10 dicembre 2016 ore 15:53, Andrea Barcariol
E' una malattia che colpisce persone di qualsiasi età, rendendo molto difficile la loro esistenza. A Emma Lawton il morbo Parkinson è stato diagnosticato quando aveva solo 29 anni. A causa del forte tremore indotto dalla malattia, Emma aveva deciso di abbandonare il suo lavoro come grafica. Ora però è tornata ad avere una vita normale e a fare il suo mestiere grazie a una straordinaria penna inventata da Zhang. L'apparecchio, simile a un cucchiaio, è stato creato per consentire ai malati di Parkinson di mangiare autonomamente. La penna riceve piccole scosse che fanno innescare un circuito che evita le ondulazioni. "Mi fa dimenticare che sono malata - ha spiegatp Emma - Tutto iniziò con un leggero irrigidimento del braccio destro. La donna non avrebbe mai immaginato che fosse un sintomo di una patologia così grave".



Parkinson, Emma scopre la penna 'magica' e torna a disegnare [VIDEO]

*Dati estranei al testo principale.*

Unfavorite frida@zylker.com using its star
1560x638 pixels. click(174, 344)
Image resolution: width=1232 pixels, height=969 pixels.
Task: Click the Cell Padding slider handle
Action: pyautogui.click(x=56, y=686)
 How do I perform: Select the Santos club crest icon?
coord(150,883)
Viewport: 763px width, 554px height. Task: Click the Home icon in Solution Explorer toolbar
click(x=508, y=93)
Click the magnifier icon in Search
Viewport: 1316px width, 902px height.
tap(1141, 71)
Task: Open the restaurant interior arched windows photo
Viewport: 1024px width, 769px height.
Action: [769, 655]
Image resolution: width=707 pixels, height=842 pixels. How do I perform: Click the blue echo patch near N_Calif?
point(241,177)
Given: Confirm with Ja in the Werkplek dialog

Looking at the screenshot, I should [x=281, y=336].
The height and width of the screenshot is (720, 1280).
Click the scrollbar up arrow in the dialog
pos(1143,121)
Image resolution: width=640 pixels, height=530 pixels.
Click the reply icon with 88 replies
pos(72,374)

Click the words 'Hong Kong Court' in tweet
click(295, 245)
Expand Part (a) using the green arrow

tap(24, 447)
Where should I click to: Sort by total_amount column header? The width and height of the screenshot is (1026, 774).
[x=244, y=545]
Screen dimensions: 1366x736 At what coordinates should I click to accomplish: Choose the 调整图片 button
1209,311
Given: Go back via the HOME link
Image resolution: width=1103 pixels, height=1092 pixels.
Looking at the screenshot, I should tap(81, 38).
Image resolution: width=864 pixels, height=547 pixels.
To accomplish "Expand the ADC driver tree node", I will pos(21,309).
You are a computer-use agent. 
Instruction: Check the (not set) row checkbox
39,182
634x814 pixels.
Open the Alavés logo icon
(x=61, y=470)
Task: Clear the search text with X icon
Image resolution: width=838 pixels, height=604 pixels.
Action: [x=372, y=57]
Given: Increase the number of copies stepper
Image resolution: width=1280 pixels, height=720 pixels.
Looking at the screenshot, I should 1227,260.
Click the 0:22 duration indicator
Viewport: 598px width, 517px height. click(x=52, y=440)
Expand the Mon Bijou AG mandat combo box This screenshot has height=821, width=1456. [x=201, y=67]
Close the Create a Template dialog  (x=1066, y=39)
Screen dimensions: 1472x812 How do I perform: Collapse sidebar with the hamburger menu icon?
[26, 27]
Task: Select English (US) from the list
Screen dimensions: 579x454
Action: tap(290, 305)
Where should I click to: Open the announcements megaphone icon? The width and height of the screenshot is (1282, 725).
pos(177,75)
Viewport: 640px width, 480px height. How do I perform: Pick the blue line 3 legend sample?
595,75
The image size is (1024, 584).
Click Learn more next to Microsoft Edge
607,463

Un caso estremamente significativo perché putroppo spesso i sintoni del Parkinson non vengono riconosciuti o sono sottovalutati con conseguenze negativa nella lotta alla malattia. Bisogna innanzitutto fare attenzione alla perdita del senso dell'olfatto, a cui si potrebbe accompagnare anche la perdita del gusto. Anche stitichezza e gas intestinale sono segni precoci di Parkinson, accompagnati da una sensazione di pienezza, anche dopo aver mangiato poco. Durante il sonno, inoltre, si possono aver disturbi come movimenti bruschi, soprattutto di aggressione e difesa, sonniloquio o grida, oltre alla sindrome delle gambe senza riposo (un formicolio alle gambe e la sensazione di doverle muovere) e l’apnea del sonno (l'improvviso arresto momentaneo della respirazione durante il sonno). Una certa lentezza nel sorridere, nell’aggrottare le sopracciglia, o nel guardare in lontananza, può indicare ceh stiamo perdendo la facoltà di muovere liberamente i muscoli facciali. Occhio anche al dolore al collo persistente. Un'accentuata difficoltà nel movimento del braccio può essere un ulteriore campanello d’allarme. La scrittura, poi, diventa più lenta e faticosa, la grafia appare molto filiforme e difficile da decifrare. Anche le nostre parole diventano più flebili e incomprensibili per chi ci ascolta. Una pelle eccessivamente grassa, un cuoio capelluto con conseguente forfora grassa, una eccessiva sudorazione possono testimoniare la progressiva perdita dei meccanismi di autocontrollo del nostro corpo. A tutto questo si aggiunge ansia e depressione possono rappresentare un primo segnale della malattia di Parkinson, in chi non le aveva mai sperimentate prima. Alcune persone sperimentano anche dei mutamenti nelle loro abilità di pensiero, in particolare la concentrazione e le cosiddette "funzioni esecutive" che governano la progettazione e l'esecuzione di attività.